◆ **WHAT NEEDS TO BE DONE**: Rewrite these lines, changing "column header" to "column heading" and keeping everything else the same.

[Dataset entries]
•••••
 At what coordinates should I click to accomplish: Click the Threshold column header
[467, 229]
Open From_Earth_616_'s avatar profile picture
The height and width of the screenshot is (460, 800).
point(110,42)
•••••
◆ **REPLY TO THE EXERCISE**:
 At what coordinates should I click to accomplish: Click the Threshold column heading
[467, 229]
Open From_Earth_616_'s avatar profile picture
The height and width of the screenshot is (460, 800).
point(110,42)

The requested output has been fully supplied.